In Bajaj Auto Ltd. case the assessee availed of the benefit of the 1983 package scheme of incentives. This is comparable to the 1993 scheme of incentives. The preamble and object of both 1983 and 1993 schemes are identical i.e. setting up or expansion of the units in the developing under developed regions of Maharashtra . The basis for classification of areas under the 1993 scheme, and the 1983 scheme are identical. The effective steps to be taken for claiming approval under the 1993 scheme are similar to the one used in the 1983 scheme. The quantum of sales tax incentives under para 5.1 (1( (I) of the scheme 193, is directly linked to the amount of capital investment in the unit. The exemption under the package scheme of 1993 as in the 1983 scheme are therefore in direct production to the investment in fixed assets.
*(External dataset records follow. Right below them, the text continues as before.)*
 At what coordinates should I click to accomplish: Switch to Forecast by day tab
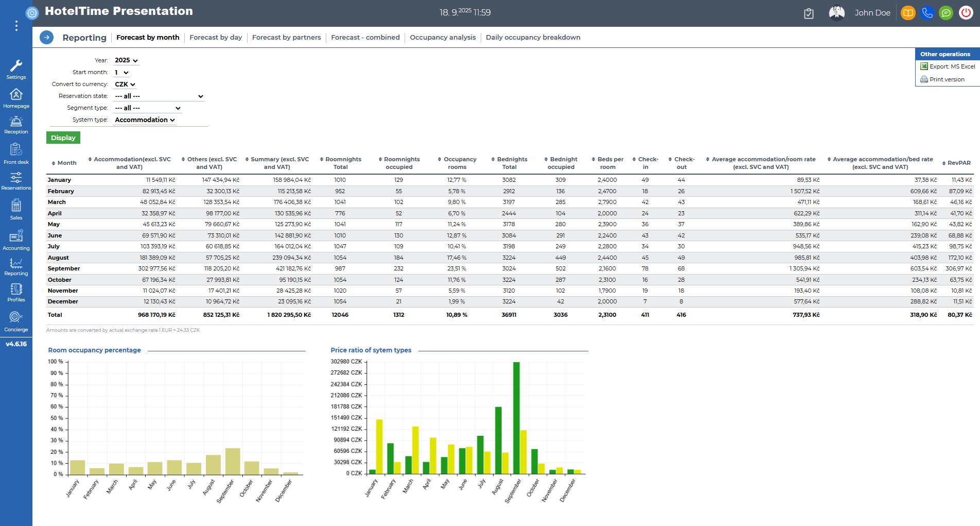[216, 38]
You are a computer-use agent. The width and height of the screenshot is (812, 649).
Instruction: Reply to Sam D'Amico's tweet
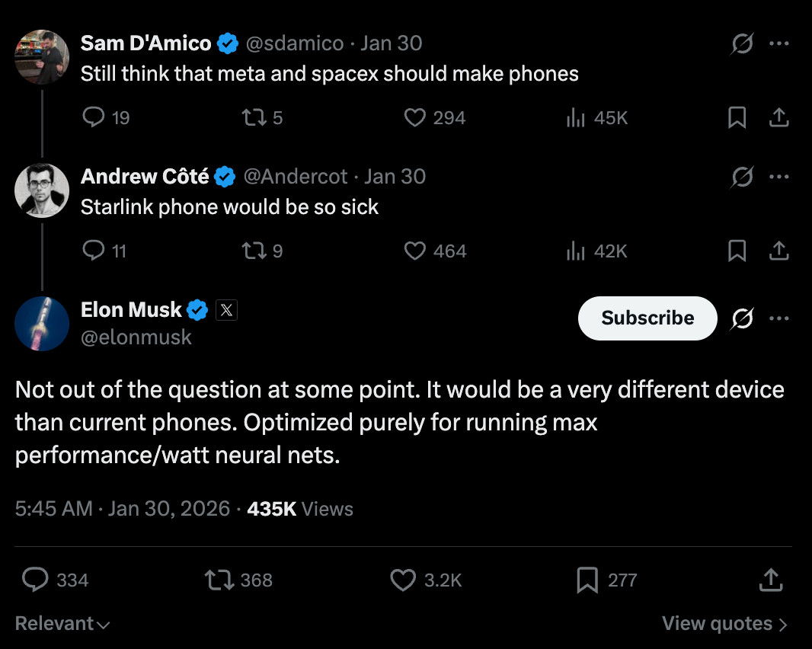point(93,117)
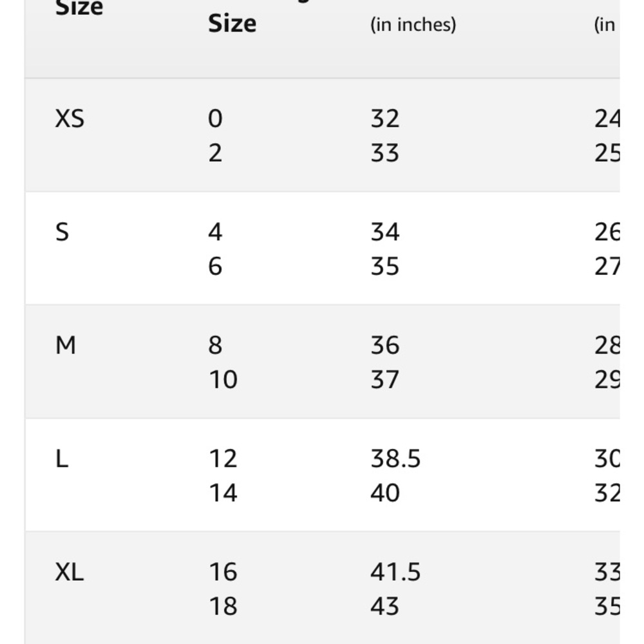Screen dimensions: 644x644
Task: Click numeric size 14 in L row
Action: (223, 493)
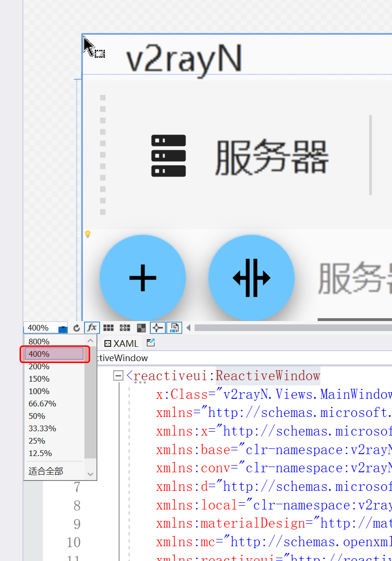Toggle the artboard background icon
Screen dimensions: 392x561
pyautogui.click(x=141, y=328)
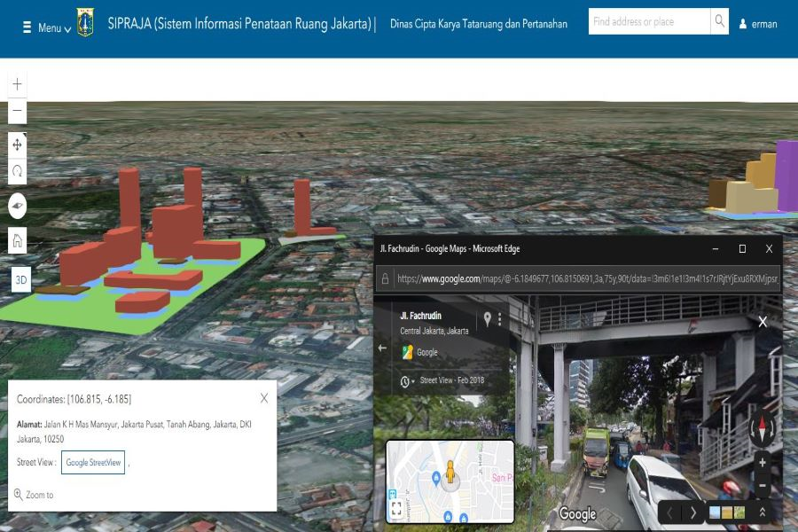This screenshot has width=798, height=532.
Task: Zoom out on the SIPRAJA map
Action: [18, 112]
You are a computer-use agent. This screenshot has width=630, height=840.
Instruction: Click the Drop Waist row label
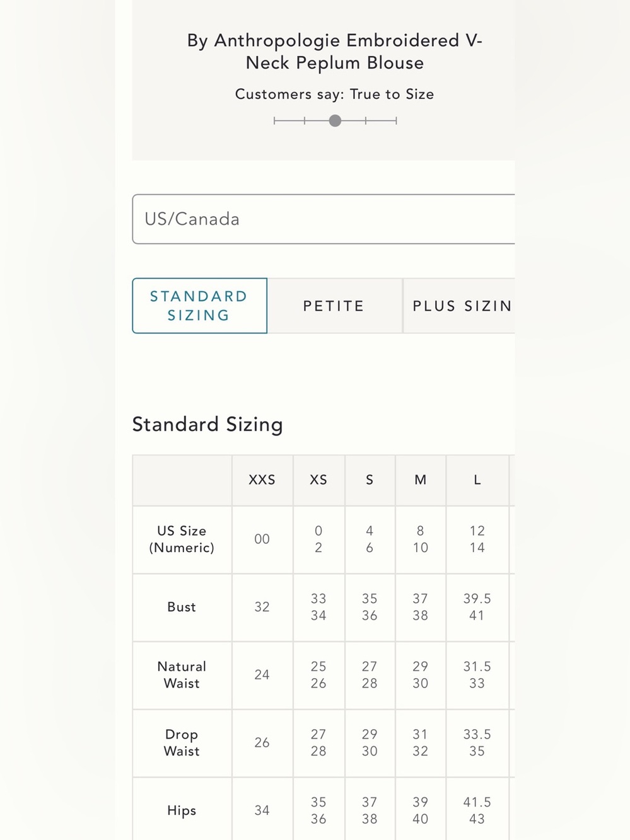point(182,743)
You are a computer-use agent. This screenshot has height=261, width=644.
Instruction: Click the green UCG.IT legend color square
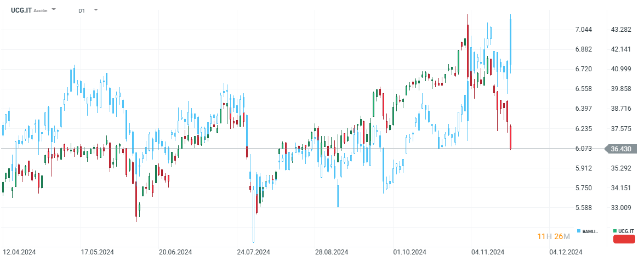[x=615, y=231]
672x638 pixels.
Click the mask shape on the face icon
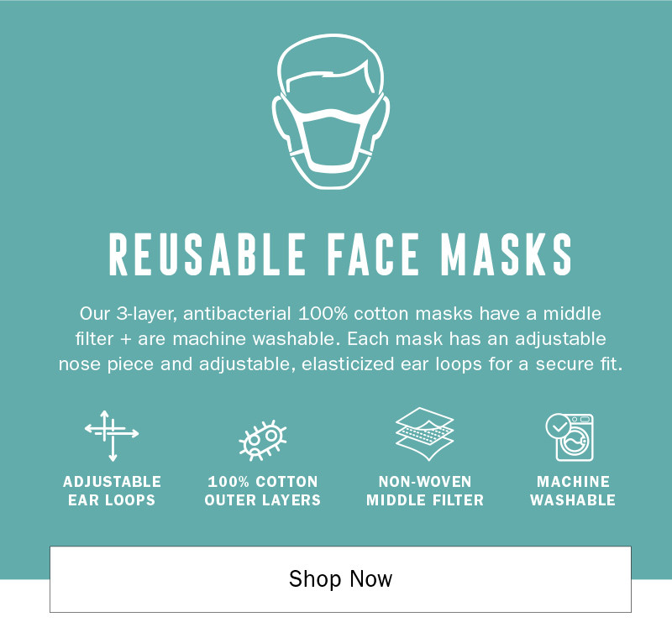[x=330, y=139]
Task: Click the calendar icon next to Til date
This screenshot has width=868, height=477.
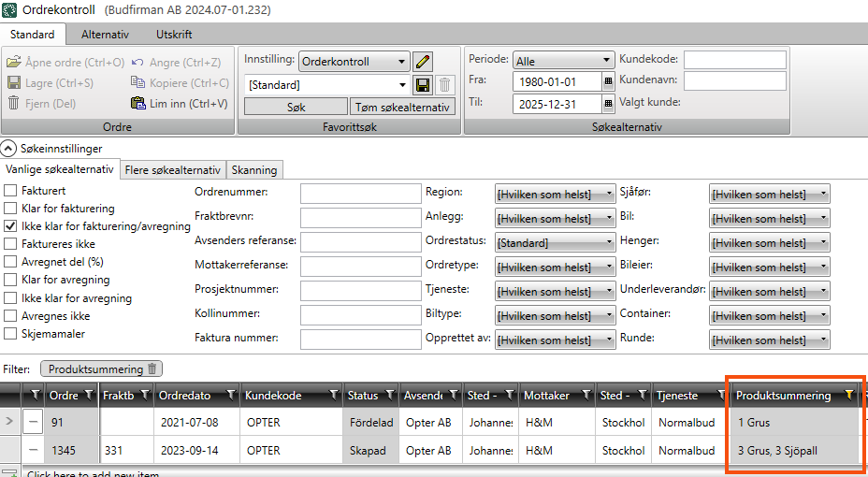Action: click(x=608, y=104)
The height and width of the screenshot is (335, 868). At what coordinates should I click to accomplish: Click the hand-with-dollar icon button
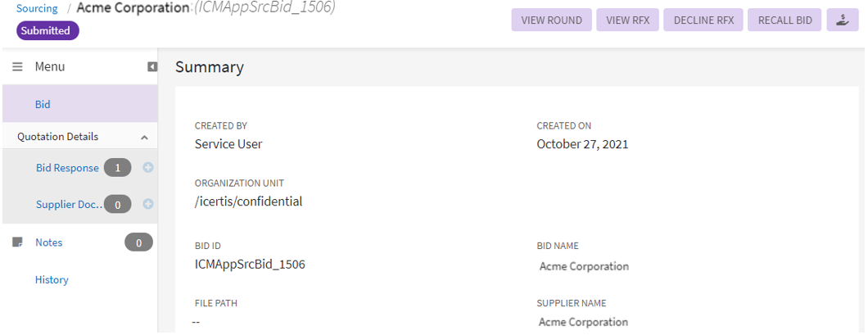click(843, 20)
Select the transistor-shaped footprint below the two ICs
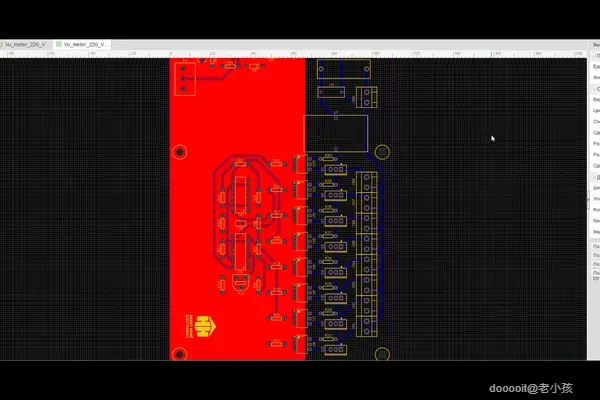The image size is (600, 400). [x=240, y=284]
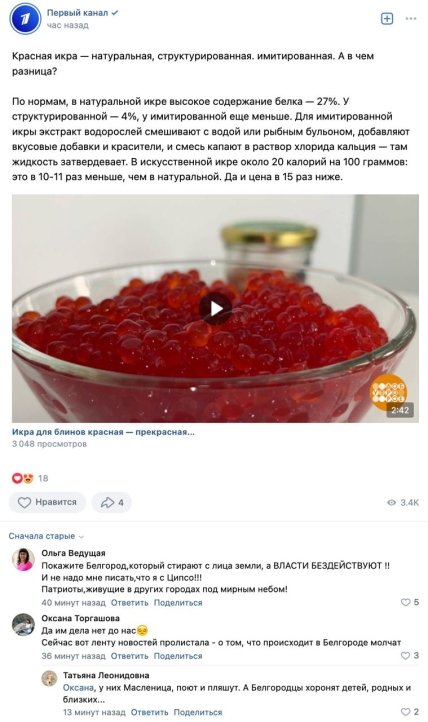This screenshot has width=428, height=722.
Task: Click Поделиться under Оксана Торгашова's comment
Action: pos(178,656)
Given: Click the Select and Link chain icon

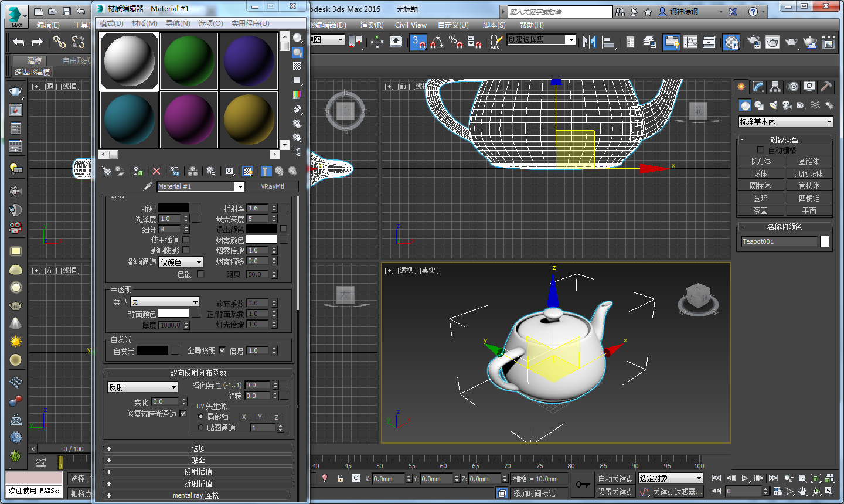Looking at the screenshot, I should click(59, 42).
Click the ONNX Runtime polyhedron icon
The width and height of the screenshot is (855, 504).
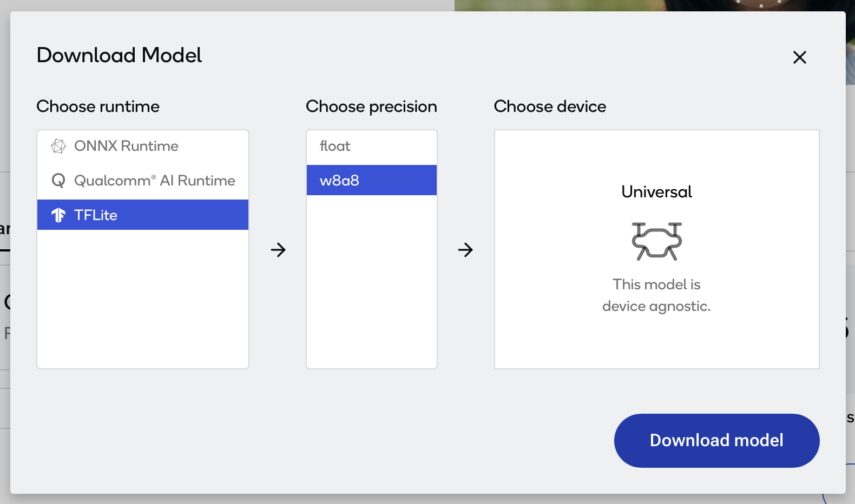click(58, 146)
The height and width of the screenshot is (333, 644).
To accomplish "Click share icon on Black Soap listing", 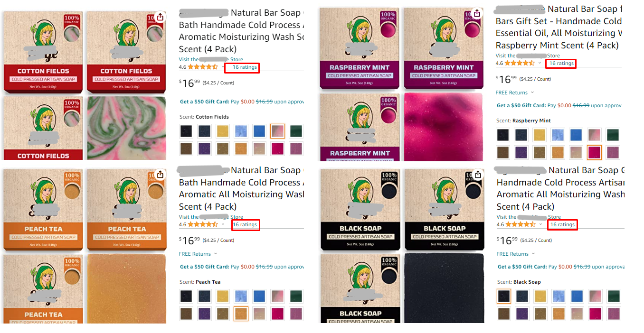I will click(477, 175).
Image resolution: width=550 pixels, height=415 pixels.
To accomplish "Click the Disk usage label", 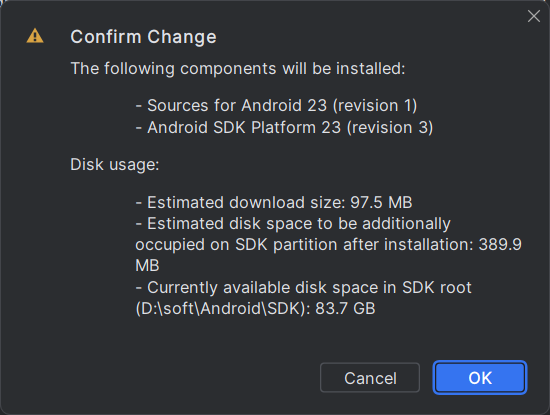I will (115, 165).
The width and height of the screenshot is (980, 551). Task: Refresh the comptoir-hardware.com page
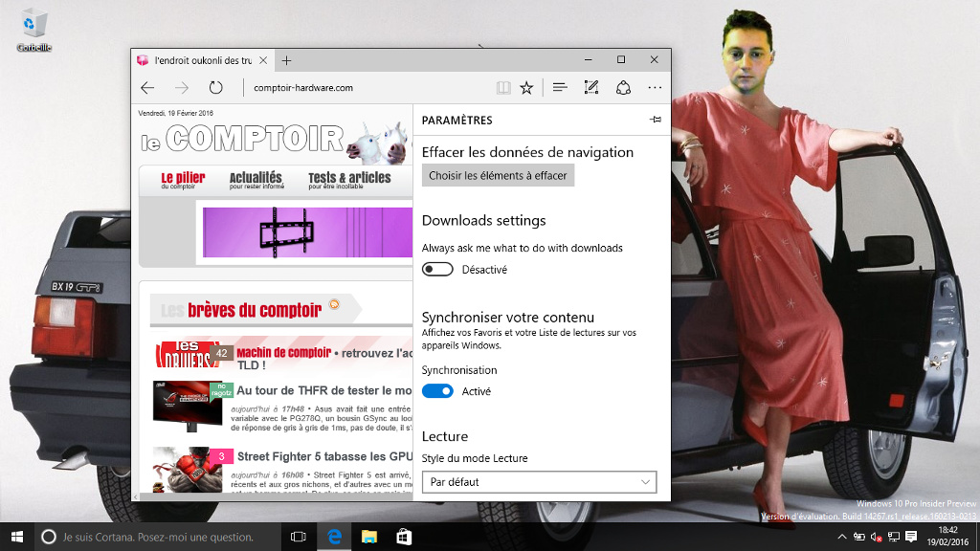click(216, 87)
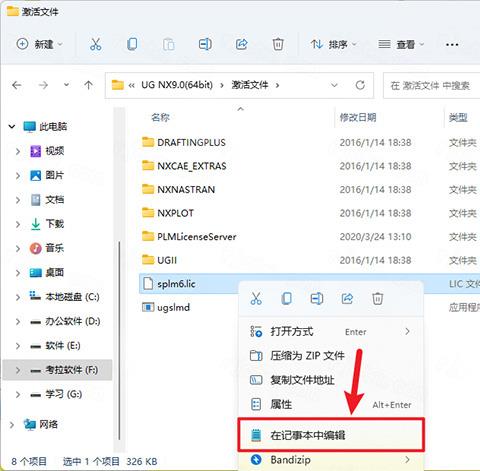Open the 查看 view dropdown
Viewport: 480px width, 471px height.
(401, 44)
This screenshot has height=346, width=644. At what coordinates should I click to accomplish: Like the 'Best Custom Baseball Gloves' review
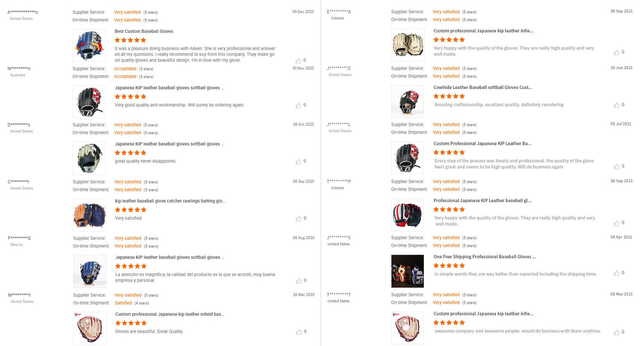[298, 61]
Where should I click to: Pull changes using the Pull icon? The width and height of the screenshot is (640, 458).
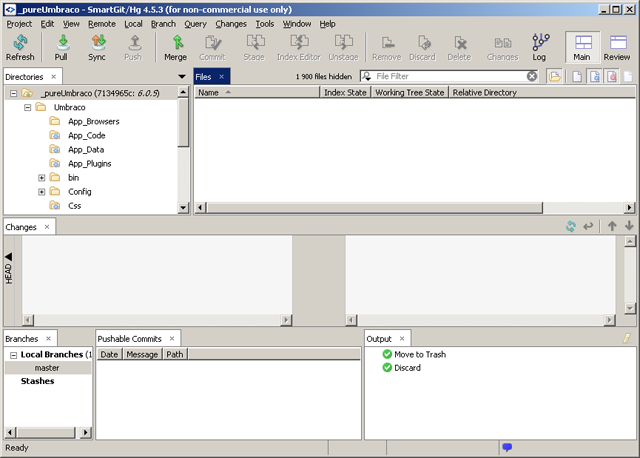pos(61,42)
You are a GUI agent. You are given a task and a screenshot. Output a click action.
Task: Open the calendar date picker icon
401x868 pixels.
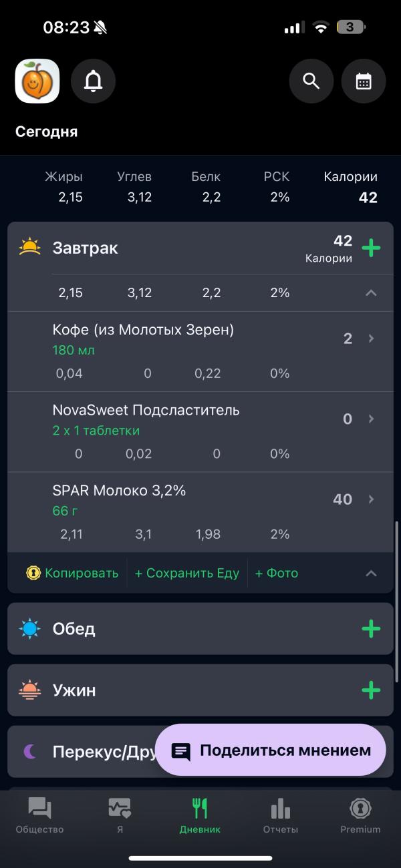(x=364, y=81)
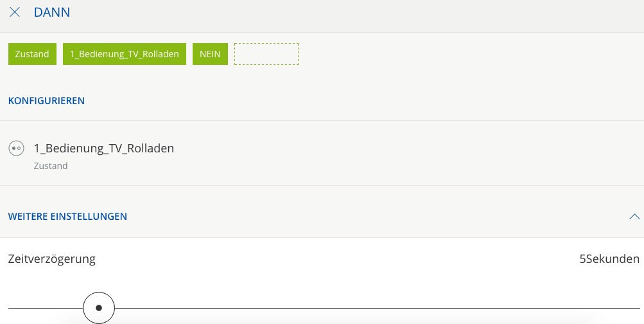Viewport: 644px width, 324px height.
Task: Close the DANN panel with the X icon
Action: pos(15,12)
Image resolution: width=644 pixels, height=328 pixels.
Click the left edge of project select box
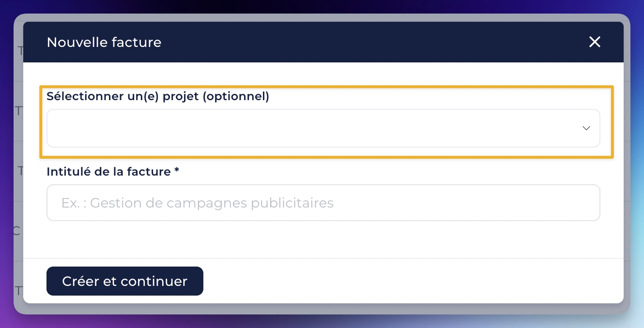tap(51, 128)
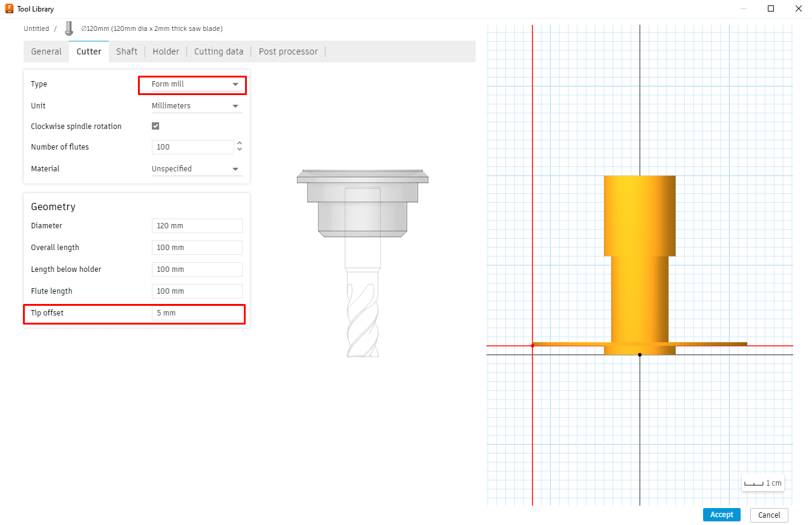Click the tool preview drawing thumbnail
This screenshot has height=525, width=812.
(362, 260)
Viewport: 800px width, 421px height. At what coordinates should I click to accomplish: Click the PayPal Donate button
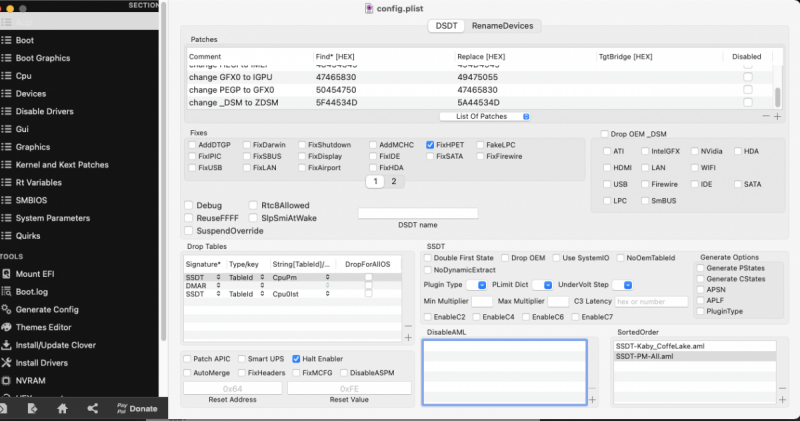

I hold therefore that following the over ruling of the order in the case of Baja] Auto Ltd (IT reference No.49 and 1101 Bombay) of 1991 dated 31.12.2002) vide the special bench Bombay’s order vs DCIT vs Reliance Industries Ltd 88 LTD 273 (mum) and the fact that the 1983 scheme of Govt of Maharashtra is identical in its application to those contained in the 1993 package scheme of incentives, the appellant is entitled to claim as capital receipt of the notional sales tax liability. The AD is directed to allow upon verification the quantum of notional sales tax liability computed at Rs. 77,89,99,7437- as per the CAs certificate. Subject to the verification above, the ground is allowed.

(d) I also hold that pursuant to introduction of Explanation (10) in section 43(1) w.e.f 01.04.99, any subsidy intended to meet the cost of assets should go to the reduce the actual cost for the purposes of allowance of depreciation u/s 32 of the act. Hence, the amount of sales tax exemption is also to be proportionately reduced from the w.d.v. of the respective block of asset on the basis of cost of project indicators given in the eligibility certificate issued by SICOM. Thus I direct that the amount of sales tax incentives held a capital receipt in an earlier part of this order be considered as a reduction form the block of asset at the admissible amount of depreciation. The AD would give effect accordingly.”

[Emphasis is ours]

9. Being dissatisfied, the appellant/revenue preferred an appeal with the Via the impugned order dated 22.06.2012, the Tribunal sustained the order passed by the CIT(A).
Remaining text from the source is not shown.